WHAT IS ASKED: In the listing, take the line with "Home (344, 70)" and each line after it up to and including the line with "Top 20 eCommerce Sites of Bangladesh", and lay them out as a Markdown table. Use the columns Row (a running number) and Line (that line of text), leaving out blank lines.

TASK INPUT:

○ ○ ○

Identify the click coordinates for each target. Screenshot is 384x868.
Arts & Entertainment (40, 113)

○ ○ ○

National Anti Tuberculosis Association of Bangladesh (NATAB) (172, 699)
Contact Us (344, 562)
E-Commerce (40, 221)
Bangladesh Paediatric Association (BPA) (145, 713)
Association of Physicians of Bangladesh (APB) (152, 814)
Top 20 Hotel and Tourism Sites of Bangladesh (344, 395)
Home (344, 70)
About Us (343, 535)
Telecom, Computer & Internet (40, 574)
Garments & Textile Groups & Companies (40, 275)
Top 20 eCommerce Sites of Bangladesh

○ ○ ○

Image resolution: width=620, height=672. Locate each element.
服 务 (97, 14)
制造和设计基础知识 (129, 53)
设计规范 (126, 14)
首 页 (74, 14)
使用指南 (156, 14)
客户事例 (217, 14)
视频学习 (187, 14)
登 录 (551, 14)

○ ○ ○

ANSWER BELOW:
| Row | Line |
|---|---|
| 1 | Home (344, 70) |
| 2 | About Us (343, 535) |
| 3 | Telecom, Computer & Internet (40, 574) |
| 4 | Garments & Textile Groups & Companies (40, 275) |
| 5 | Top 20 eCommerce Sites of Bangladesh |